| Task directions |
Would you please output the lines of the data below from the one containing "Screen dimensions: 1429x840" to the end, exactly and with nothing added?

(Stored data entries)
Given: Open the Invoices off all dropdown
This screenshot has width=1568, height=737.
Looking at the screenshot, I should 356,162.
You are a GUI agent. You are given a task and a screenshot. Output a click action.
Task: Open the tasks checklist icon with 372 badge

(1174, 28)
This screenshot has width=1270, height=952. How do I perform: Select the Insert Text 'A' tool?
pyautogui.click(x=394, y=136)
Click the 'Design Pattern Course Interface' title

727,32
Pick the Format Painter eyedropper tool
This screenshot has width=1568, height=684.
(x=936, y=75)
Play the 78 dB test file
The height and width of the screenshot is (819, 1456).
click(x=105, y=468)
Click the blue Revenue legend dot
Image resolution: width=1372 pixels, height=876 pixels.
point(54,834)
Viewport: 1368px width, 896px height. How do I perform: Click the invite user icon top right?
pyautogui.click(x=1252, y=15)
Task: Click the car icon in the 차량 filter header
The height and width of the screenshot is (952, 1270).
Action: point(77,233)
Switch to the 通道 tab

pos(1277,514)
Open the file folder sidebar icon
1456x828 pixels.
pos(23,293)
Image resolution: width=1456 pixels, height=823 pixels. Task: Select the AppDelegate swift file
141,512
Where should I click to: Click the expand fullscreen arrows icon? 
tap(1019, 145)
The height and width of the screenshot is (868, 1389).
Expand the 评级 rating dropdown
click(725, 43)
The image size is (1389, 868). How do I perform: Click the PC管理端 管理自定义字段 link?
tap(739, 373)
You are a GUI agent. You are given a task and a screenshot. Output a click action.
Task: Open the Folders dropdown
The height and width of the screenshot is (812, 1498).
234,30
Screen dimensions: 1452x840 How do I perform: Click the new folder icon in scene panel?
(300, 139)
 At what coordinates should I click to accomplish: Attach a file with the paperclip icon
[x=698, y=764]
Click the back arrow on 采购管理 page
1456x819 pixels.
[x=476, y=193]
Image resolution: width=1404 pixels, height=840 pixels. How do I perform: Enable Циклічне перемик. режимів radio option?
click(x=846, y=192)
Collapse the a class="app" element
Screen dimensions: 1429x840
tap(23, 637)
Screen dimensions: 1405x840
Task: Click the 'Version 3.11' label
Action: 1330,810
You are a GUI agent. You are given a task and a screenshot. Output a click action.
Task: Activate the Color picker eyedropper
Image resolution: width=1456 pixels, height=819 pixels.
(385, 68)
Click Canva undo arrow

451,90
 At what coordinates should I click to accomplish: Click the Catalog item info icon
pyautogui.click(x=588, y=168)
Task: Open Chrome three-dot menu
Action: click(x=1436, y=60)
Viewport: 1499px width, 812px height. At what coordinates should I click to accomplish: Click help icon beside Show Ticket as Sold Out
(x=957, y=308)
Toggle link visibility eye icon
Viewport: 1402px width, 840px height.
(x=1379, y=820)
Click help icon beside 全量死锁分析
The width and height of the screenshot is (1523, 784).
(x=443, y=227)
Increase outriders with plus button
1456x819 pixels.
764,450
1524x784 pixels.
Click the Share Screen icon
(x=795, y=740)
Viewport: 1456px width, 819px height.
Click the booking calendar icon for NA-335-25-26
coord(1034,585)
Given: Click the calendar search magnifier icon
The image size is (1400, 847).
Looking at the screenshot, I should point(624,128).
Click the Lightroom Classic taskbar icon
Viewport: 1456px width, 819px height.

| Written solution |
Screen dimensions: 1429x840
tap(23, 637)
Screen dimensions: 1405x840
Task: Click the 'Version 3.11' label
Action: 1330,810
You are a GUI agent. You are given a task and a screenshot. Output a click action.
Task: Activate the Color picker eyedropper
Image resolution: width=1456 pixels, height=819 pixels.
(385, 68)
Click Canva undo arrow

451,90
 At what coordinates should I click to accomplish: Click the Catalog item info icon
pyautogui.click(x=588, y=168)
Task: Open Chrome three-dot menu
Action: click(x=1436, y=60)
Viewport: 1499px width, 812px height. At what coordinates should I click to accomplish: Click help icon beside Show Ticket as Sold Out
(x=957, y=308)
Toggle link visibility eye icon
Viewport: 1402px width, 840px height.
(x=1379, y=820)
Click help icon beside 全量死锁分析
The width and height of the screenshot is (1523, 784).
(x=443, y=227)
Increase outriders with plus button
1456x819 pixels.
764,450
1524x784 pixels.
Click the Share Screen icon
(x=795, y=740)
Viewport: 1456px width, 819px height.
Click the booking calendar icon for NA-335-25-26
coord(1034,585)
Given: Click the calendar search magnifier icon
The image size is (1400, 847).
Looking at the screenshot, I should point(624,128).
Click the Lightroom Classic taskbar icon
Viewport: 1456px width, 819px height.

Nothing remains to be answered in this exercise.